The annual median income for a Nurse Anesthetist is $160,270 which translates to an hourly wage of $77.05. Given the broad nature of the Nurse Anesthetist degree, compensation after graduation can vary greatly from career field to career field given prior experience and geographic location. Related fields include teaching, research, physician assistant, physical therapy, surgeon and registered nurse.
Nurse Anesthetists Salary by State
- Montana $242,140
- Wyoming $233,400
- California $215,530
- Oregon $199,860
- Nevada $192,330
What Does a Nurse Anesthetist Do?
According to a recent survey of active Nurse Anesthetists conducted by the U. S. Department of Labor, a typical day can be quite varied. Depending on the work setting and defined responsibilities for that specific work environment, the daily activities for a nurse anesthetists will fluctuate. Generally, you will find NA’s have significantly greater latitude to make decisions and counsel patients versus an RN. The following to represent the majority of the job duties associated with a nurse anesthetist:
- Diagnose patients as they arrive in the clinic or hospital – diagnosis can include monitoring a patient’s heart rate, pulse, pupil dilation, skin color, non-verbal cues, respiratory system, blood pressure, ventilation, and urine.
- Perform screenings – A nurse anesthetist will perform pre-anesthetic screenings which include a physical and verbal evaluation.
- Manage resources – Nurse anesthetists will organize, select, order, and prepare the necessary equipment and resources associated with the administration of anesthetic drugs, fluids, blood, accessory drugs, and adjuvant drugs.
- Manage vitals – NA’s will work closely with patients and other nursing professionals to actively manage pulmonary and airway status of a patient. Techniques for doing so may include respiratory therapy, endotracheal intubation, pharmacological support, mechanical ventilation, and extubation.
- Communication – Crisp and concise communication with other medical providers along with direct communication with patients & family members is a cornerstone of the nurse anesthetists position. Consultations and patient referrals are also a key function for many NA’s.

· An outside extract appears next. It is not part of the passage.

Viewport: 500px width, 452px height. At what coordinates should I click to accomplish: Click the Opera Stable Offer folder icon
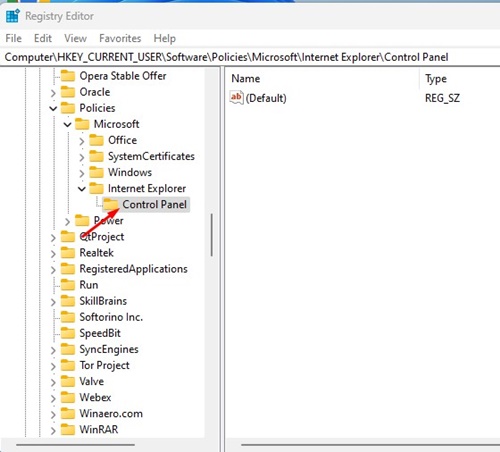pyautogui.click(x=68, y=76)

Job Titles of a Nurse Anesthetist
Depending on the clinic or hospital and region of the country, a Nurse Anesthetists may be called by different titles with varying job responsibilities. A sampling of job titles associated and nomenclature associated with the core job responsibility of a Nurse Anesthetist include:
- Certified Registered Nurse Anesthetist (CRNA)
- Staff Certified Registered Nurse Anesthetist
- Associate Professor Program Director Nurse Anesthesia
- Staff Certified Registered Nurse Anesthetist (Staff CRNA)
- Chief Certified Registered Nurse Anesthetist (Chief CRNA)
- Chief Nurse Anesthetist, Professor/Nurse Anesthetist
- Senior Certified Registered Nurse Anesthetist (Senior CRNA)
- Anesthesia Service (Staff CRNA)
- Staff Nurse Anesthetist
For more information about earning a Nursing Anesthetist degree, simply visit the accredited colleges and universities below or visit our online nursing resource page or career portal to learn more careers in nursing.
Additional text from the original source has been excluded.